Culture, art and historical heritage: the best way to discover Lorraine culture and historical heritage is walking in cities, listening carefully to what old monuments have to tell you. Another excellent way to discover this beautiful region and all its secrets is to visit the numerous museums it has on offer. There are many of them in the four departments. In Nancy do not miss the Musée Lorrain which tells long about the region history and culture; in Montmedy you should visit the Citadelle de Montmedu which is a museum about fortifications in the Meuse department, in the same department you can also visit the Beer museum;’ Moselle probably gathers most of museums, have a closer look at the Maison du verre et du cristal, as glass and crystal used to have a special role in the region economy and art craft.
Good food: gastronomy in Lorraine is mainly based on potatoes. It was one of the first regions in France to use the potatoes as a human food (before it was only for animals). The most famous Lorraine dish is of course the Quiche Lorraine, worldwide renowned! It is traditionally made with eggs, cream and smoked bacon. Amongst deserts you will also have a lot of choice between the Madeleine, the macarons, the baba au rhum, etc.

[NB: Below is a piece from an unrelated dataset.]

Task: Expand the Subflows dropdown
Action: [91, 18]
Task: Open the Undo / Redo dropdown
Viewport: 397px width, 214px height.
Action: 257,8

Castles: there are many castles in Lorraine which are really worth seeing. There are around 10 of them, from Roman style to Renaissance, including Gothic style. Near Nancy you will find the Fléville castle, a master piece of Renaissance; Stanislas castle, which was the favourite castle of the Polish King (who was also Duke of Lorraine); Malbrouck castle is located at the crossroads of the 3 countries: Germany, Luxemburg and Fance, etc.
Outdoor activities: located at the heart of the Vosges Mountains, Lorraine has plenty outdoor activities on offer. In the Vosges department you can of course go hiking in the mountains, while Moselle offers peacefull walks along lakes, forests and beautiful landscapes. Meuse must be discovered by bikes, or by horse, while in Meuthe et Moselle you will enjoy tranquillity, fresh air and hilly landscapes.
Architectural style: owing to its historical heritage, the region gathers beautiful monuments that tell long about the region past. The Saint Etienne cathedral in Metz is a good example of the medieval architecture, while in Nancy you can admire the Stanislas square and the old quarter of the city, vestiges of the Polish King’s reign.
Wine and alcoholic drinks: Lorraine is famous for its wines, especially the Gris de Toul, which is a grey wine made from Gamay. Grey wines are a kind a white wine made with red grapes. Lorraine is also home of the Auxerrois grape type. At the beginning, Lorraine was above all a beer region. Nowadays, most breweries have disappeared, however you can still visit the Beer museum in Nancy, or Saint Nicolas de Port, or Ville sur Illon. In 2003 a new brewery opened at the heart of the Pont-à-Mousson town, and is called the ‘Lorraine brewers’.
Chalets: they are to be found mainly in the Vosges department, where the mountains are. They are traditional wood chalets, at the foot of the mountain, at the edge of a lake, or at the heart of a forest. They come with all the comfort needed and with some outdoor features, such as barbeque, garden, balcony, etc.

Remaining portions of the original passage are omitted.